(TO DO) Reproduce each entry exactly.

Pixel coordinate grounding data:

Segment Open

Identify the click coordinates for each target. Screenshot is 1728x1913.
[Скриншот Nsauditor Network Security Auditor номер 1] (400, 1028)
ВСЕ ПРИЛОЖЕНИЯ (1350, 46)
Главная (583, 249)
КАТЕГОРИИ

Segment Closed

(ANSWER TO THIS TASK)
Identify the click coordinates for each target. Screenshot is 1728x1913.
[Скриншот Nsauditor Network Security Auditor номер 1] (400, 1028)
ВСЕ ПРИЛОЖЕНИЯ (1350, 46)
Главная (583, 249)
КАТЕГОРИИ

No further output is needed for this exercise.